2020-01-11 12:45:21 | 日記

 

   インドのおじさんに捧ぐ🇮🇳

ホテルで1歩も外出せず部屋に引きこもり、毎日何度も【インドのおじさん】ブログを見ていた。

インドに駐在しているある日本人が、駐在中のインドでの日常をを綴った内容なのだが、

…日常って普通何気ない平凡な中に、ほら、ちょっとしたささやかな発見やら、

感じた事など、他愛もない事を綴ってるもんだよね、

ところが!おじさんのは違った!

日常が毎日、まさに命がけ!想像を絶する凄まじい内容に、

その日常をまさに身をもって実感しているホテルの一室で、ウチらは涙なしには読めなかったものだ。

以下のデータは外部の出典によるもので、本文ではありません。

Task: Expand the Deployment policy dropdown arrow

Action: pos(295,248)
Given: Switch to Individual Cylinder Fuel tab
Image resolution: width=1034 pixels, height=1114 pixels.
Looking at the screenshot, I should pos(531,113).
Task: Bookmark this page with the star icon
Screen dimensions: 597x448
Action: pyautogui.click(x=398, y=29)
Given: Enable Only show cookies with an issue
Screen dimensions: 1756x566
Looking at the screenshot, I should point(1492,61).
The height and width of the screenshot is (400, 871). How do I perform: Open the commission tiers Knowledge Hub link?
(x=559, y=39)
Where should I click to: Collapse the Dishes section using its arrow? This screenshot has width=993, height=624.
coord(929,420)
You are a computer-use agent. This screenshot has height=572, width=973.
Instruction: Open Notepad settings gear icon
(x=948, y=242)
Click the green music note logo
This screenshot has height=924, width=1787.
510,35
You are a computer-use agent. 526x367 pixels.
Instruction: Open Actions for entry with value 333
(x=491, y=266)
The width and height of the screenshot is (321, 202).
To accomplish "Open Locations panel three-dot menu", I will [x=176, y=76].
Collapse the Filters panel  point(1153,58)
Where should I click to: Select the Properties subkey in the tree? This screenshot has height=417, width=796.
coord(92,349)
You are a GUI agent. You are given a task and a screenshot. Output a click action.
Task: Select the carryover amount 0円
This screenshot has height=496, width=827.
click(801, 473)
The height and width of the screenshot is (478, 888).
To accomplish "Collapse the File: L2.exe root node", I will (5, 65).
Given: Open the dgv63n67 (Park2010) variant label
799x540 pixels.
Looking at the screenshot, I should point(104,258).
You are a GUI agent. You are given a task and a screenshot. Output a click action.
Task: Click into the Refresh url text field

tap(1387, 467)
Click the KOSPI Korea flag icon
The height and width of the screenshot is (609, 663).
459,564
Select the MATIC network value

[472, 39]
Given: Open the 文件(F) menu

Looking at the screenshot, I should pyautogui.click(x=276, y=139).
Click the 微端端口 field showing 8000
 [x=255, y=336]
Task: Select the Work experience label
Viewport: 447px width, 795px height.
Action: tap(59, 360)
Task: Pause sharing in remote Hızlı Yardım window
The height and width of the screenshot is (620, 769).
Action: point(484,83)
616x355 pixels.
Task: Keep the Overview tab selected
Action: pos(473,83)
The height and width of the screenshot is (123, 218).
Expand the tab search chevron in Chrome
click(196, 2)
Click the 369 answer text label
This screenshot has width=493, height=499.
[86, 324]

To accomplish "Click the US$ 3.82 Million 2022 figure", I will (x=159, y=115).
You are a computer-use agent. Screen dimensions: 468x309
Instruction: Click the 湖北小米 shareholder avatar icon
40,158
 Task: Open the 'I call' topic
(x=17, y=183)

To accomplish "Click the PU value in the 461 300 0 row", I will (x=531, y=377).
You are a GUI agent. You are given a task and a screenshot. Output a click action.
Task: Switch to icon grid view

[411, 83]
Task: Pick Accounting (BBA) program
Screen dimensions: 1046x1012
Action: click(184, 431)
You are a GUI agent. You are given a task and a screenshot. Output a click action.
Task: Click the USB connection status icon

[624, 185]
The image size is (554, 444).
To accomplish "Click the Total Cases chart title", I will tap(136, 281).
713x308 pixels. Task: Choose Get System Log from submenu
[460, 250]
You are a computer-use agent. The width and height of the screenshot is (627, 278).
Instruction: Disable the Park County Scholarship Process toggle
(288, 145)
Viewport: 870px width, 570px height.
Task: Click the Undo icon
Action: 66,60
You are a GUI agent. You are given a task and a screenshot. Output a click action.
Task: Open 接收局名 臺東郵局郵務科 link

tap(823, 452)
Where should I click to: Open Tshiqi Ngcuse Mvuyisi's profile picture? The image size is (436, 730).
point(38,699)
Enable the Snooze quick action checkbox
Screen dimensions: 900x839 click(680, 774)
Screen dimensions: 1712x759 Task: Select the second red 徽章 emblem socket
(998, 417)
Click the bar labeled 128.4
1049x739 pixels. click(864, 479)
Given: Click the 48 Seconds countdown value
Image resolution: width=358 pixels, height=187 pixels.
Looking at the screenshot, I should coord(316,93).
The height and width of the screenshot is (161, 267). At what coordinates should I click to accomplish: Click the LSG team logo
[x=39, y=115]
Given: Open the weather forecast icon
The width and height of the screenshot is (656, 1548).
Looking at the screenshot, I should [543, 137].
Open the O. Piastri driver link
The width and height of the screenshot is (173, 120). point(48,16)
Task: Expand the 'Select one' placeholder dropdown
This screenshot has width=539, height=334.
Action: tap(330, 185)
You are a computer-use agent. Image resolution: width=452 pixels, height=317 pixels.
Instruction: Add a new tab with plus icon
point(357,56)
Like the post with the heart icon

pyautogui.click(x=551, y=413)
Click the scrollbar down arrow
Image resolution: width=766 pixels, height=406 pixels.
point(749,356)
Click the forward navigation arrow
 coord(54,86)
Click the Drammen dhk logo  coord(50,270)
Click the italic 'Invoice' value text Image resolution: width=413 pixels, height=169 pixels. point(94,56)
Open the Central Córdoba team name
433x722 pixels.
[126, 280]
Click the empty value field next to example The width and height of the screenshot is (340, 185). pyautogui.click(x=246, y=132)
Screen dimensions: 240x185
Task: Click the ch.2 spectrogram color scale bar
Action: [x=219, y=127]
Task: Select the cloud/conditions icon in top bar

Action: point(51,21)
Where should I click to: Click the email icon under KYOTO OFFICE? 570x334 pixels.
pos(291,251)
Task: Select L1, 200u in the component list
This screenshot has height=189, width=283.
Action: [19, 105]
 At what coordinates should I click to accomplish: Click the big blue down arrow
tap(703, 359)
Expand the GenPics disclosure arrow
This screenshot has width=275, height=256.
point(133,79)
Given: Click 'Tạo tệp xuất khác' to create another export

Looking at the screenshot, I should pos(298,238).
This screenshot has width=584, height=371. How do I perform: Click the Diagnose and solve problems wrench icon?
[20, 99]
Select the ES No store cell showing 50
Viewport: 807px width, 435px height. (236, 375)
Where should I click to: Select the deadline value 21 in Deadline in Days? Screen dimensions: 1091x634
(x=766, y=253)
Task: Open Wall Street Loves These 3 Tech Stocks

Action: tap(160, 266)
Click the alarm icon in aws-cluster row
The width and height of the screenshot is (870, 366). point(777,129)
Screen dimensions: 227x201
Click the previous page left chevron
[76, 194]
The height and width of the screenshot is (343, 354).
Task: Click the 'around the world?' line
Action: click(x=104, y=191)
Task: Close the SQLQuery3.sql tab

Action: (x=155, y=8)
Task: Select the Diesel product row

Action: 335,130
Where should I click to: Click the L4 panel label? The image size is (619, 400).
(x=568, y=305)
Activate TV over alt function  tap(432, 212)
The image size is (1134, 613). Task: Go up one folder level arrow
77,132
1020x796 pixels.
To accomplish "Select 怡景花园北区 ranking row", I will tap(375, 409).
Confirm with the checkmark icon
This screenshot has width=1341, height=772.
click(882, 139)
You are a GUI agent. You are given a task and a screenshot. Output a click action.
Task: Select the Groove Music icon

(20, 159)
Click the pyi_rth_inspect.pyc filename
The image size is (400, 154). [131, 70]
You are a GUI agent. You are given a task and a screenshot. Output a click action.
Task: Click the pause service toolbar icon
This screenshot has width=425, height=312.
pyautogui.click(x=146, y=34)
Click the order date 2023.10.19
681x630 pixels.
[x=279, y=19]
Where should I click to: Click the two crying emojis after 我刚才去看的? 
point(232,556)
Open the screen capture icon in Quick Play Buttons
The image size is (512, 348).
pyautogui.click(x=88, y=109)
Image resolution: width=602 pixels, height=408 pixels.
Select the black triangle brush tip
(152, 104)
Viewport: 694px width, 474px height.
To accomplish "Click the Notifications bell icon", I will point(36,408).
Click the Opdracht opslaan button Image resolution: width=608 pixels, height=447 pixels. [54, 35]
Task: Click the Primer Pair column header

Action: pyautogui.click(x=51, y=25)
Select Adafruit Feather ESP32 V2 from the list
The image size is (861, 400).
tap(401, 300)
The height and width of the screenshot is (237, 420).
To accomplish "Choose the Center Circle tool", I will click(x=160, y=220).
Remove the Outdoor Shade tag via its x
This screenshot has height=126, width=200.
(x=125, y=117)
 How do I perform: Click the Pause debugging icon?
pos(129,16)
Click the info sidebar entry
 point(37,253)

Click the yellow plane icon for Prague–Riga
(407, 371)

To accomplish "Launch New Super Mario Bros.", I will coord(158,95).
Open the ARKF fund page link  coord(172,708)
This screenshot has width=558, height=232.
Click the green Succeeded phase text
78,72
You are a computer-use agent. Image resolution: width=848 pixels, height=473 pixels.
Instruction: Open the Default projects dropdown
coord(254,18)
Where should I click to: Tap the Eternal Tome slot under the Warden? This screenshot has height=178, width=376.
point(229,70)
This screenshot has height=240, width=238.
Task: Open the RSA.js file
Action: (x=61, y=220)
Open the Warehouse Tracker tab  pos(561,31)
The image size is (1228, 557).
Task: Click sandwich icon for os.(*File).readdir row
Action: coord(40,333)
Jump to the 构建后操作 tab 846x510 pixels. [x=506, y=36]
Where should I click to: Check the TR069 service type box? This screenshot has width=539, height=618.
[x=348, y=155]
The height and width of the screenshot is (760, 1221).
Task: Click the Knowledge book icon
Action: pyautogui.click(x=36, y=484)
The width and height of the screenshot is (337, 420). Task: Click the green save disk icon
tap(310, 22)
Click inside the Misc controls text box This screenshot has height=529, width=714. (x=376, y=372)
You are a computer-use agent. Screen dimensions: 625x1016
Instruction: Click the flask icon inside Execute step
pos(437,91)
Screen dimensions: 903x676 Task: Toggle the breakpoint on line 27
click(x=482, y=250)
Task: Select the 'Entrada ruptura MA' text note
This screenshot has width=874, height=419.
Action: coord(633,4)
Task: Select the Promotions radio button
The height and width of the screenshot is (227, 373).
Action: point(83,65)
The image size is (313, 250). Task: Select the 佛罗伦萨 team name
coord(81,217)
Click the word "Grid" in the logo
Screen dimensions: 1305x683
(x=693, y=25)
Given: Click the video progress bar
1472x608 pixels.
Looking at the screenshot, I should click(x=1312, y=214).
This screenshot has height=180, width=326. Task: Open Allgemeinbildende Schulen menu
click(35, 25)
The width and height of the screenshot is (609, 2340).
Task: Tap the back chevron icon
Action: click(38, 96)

帰国後も、勝手に仲間意識を持ち、インドのおじさんのブログは楽しみに拝読させて頂いていたが、

日本に転勤が決まったと綴られてあった。

モチロン寂しくはあるが、まずは命あってだ。

その機におじさんはプログを閉じてしまったので、

インドのおじさんに感謝を込めてブログを捧げる事にした。

 

【インドのおじさん編】

長旅を経てやっと久々の日本。空港から都内に向かう電車。

ドアがついてる。窓もついてる。清潔でピカピカの椅子。

もう、床にクソがこびり付いてないか、

なんて日本人の99・9%が想像さえしないようなPTSDに怯えなくて良い。

車窓から見えるのは洗練された大都会。あなたははしゃぐ。
すごい!これぞ我が祖国!流石だ!日本!!

 税金が高いだの、富の再配分が偏ってる等、もう言わない、政治家の悪口なんて、
オレが間違ってた。すばらしい方々じゃないか、こんな清潔な国を創ってくださって…。

さて駅から山手線。これはキツイな、スーツケース抱えて。

お抱えのドライバー君いないし……なんて、イヤイヤ、おれ…。    


「そうだ!」あなたは夢にまで見た日本食の事を考える。

駅ビルの17階の景色の良い焼肉屋。とりあえずあの店で
ランチを食べるんだ、良いアイデアだ。

チョイ贅沢して上焼肉にしよう、日本米ご飯付き、決まりだーー!
  馴染みだった17階の焼肉屋。見晴らしの良い窓下に広がる大都会の整然としたビル群。
地獄から蜘蛛の糸を辿り、初めて目にした別世界のような。

…チェンナイの街並みとは大違いだ…。   

  トタン屋根の鶏小屋みたいな長屋にヤツらどうやって暮らしてんだろ…
運ばれてきた上焼肉ランチに我に帰り、ホカホカの飯を口に運ぶ。
「あーー!これー〜これ」
インドでは食する事のないホンマもん、感激もひとしおのあなたの脳裏に 

 ふとインドの道脇で食事を取っていた家族の姿が よぎる。
埃まみれの白飯を子犬のように分け合って手掴みで食べていた女と子供の家族。       

振り払うように一気に焼肉を焼く。
「そうだよ、ビール」

あれ程インドで恋い焦がれていた日本のビール!
日本のレストランでは間違いなくビールを飲めるはず。     

 「って、こんなに」                      

 注文するとスタッフの差し出すビールの種類の多さに狼狽する。                        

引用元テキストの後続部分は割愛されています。